U.S. Sen. Tom Harkin, D-Iowa, has proposed legislation that would allow parents to recover costs for expert witnesses when they win in a case against a school district under the Individuals with Disabilities Education Act, according to a story by the Disability Scoop.
The act, referred to as IDEA, ensures children with disabilities have access to a free and appropriate education.
Harkin — a lawmaker who has been a leader in disability rights for more than two decades — has co-sponsored two rounds of amendments to strengthen the act.
While attorney’s fees can be recovered by whomever prevails, a 2006 U.S. Supreme Court decision determined that costs for expert witnesses can’t.
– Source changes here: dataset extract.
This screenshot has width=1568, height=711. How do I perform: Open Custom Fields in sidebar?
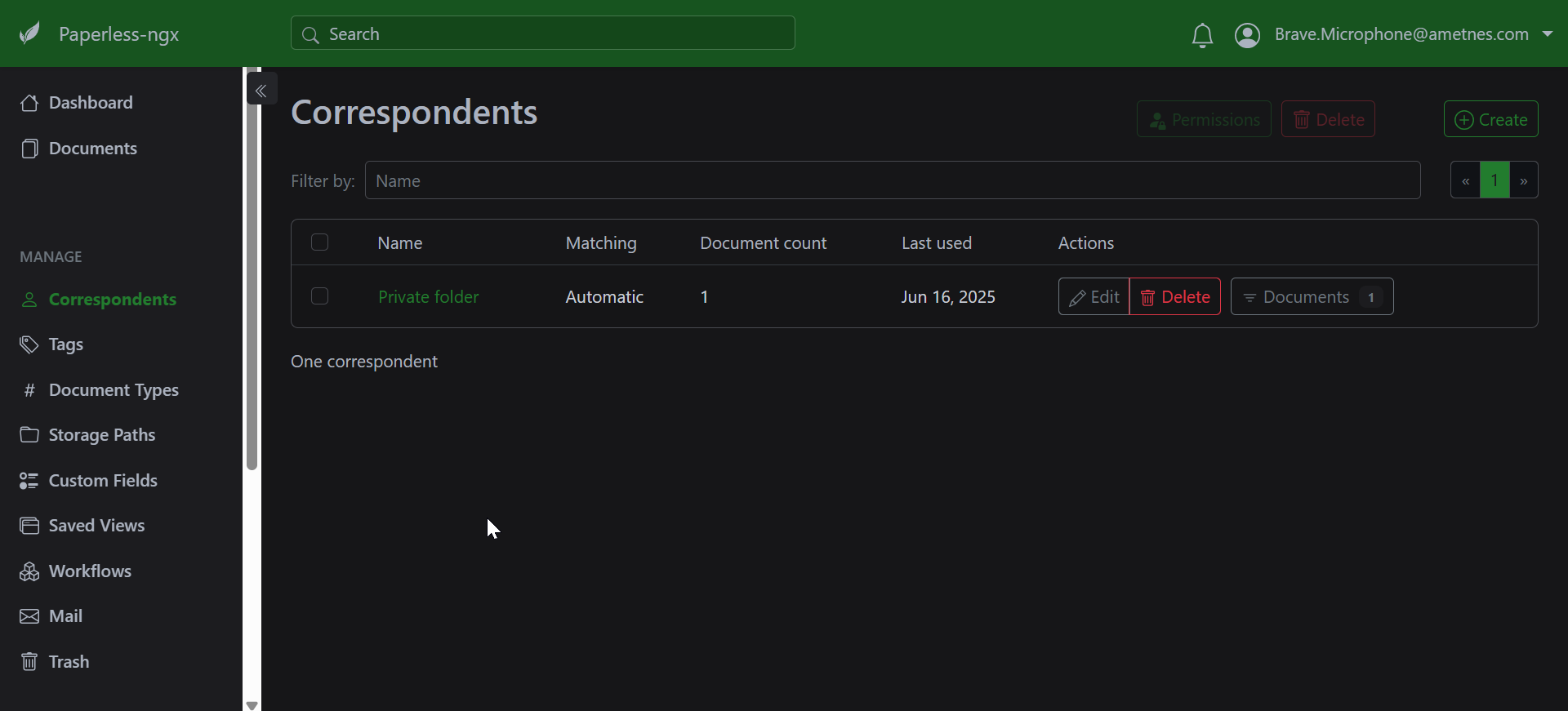(102, 481)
That puts parents at a disadvantage, Harkin said, since school districts often have experts on staff while families typically must incur significant costs – ranging from $100 to $300 per hour, on average — to retain such services.
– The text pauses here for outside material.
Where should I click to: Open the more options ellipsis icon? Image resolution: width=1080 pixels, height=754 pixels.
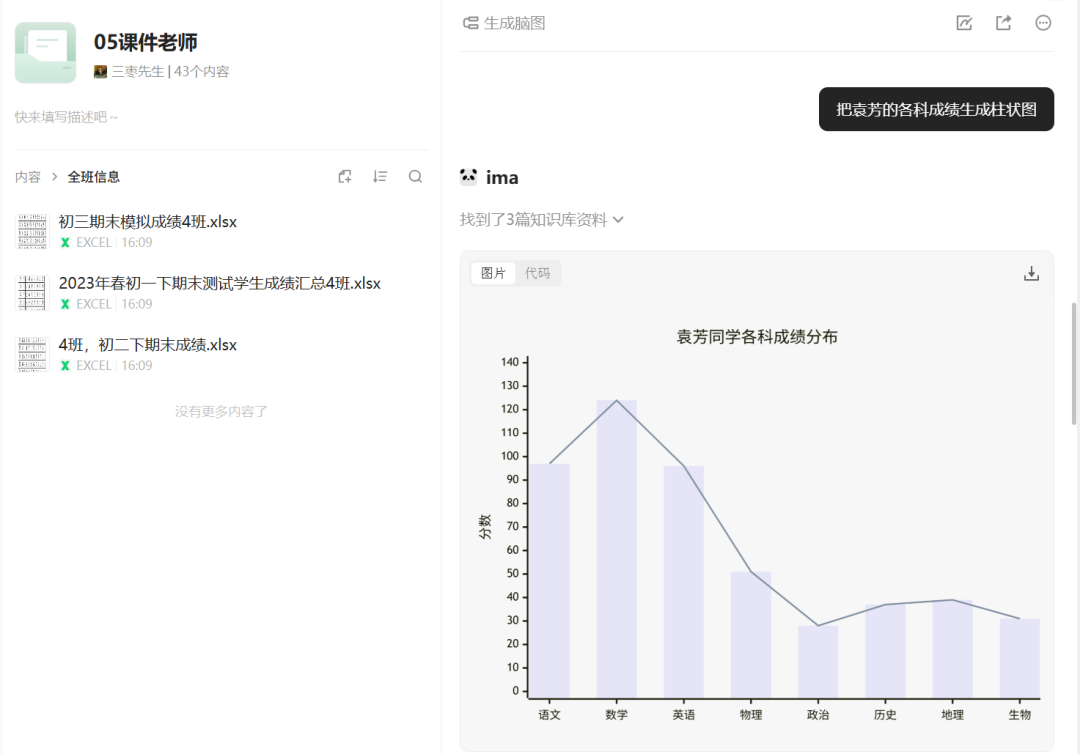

Expert witnesses often include psychologists, behavior specialists and physicians.
The proposed IDEA Fairness Restoration Act would mean families could recoup expenses not only for their testimony, but also for tests and evaluations, according to the story.
Students with disabilities get individualized education plans under IDEA. Families, school officials and teachers, as well as therapists and family doctors meet to determine children’s needs and goals.
If parents believe the school district is not providing the proper resources, like personal instruction or an individualized extended-school-year program, they can file a complaint.
“Without access to expert witnesses, families may be unable to make an argument for the educational needs of their children,” Harkin said. “This legislation is an essential step for protecting the rights of students with disabilities and ensuring that all families, regardless of their financial resources, can advocate for and protect their children’s rights through due process, consistent with congressional intent.”